Information:
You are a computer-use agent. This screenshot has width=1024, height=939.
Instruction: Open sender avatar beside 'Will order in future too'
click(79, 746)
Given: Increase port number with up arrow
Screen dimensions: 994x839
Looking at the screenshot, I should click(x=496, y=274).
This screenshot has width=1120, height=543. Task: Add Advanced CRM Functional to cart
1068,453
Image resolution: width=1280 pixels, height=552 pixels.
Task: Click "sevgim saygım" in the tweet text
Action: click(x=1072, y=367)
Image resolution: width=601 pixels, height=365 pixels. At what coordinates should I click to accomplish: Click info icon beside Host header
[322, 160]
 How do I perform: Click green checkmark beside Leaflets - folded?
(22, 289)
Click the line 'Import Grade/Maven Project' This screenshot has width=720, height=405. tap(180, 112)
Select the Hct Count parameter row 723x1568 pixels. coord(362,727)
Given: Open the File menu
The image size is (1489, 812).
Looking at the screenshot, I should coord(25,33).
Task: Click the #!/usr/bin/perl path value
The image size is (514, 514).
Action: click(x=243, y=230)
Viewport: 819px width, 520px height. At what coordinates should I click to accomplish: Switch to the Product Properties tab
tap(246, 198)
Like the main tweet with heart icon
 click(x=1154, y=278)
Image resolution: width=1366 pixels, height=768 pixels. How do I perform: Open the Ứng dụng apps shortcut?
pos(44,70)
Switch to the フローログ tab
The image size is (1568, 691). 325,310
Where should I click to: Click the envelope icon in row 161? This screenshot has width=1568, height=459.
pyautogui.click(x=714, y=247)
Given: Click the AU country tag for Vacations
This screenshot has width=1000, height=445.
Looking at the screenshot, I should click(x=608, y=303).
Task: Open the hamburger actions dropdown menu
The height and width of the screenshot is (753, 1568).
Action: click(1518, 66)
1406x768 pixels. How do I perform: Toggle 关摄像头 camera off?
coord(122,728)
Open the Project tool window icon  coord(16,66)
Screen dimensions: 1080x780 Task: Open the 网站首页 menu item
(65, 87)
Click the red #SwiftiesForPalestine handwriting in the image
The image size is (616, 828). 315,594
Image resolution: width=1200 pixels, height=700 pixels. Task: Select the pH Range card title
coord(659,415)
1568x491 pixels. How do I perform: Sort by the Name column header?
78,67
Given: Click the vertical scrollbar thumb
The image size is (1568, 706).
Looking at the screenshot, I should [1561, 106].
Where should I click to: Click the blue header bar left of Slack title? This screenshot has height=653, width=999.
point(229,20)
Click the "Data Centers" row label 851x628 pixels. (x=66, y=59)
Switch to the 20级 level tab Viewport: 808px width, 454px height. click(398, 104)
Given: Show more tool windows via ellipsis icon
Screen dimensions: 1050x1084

The task: Based on the records above, count the lines in which "Given" occurs and provide only the number.

Response to this exercise: 5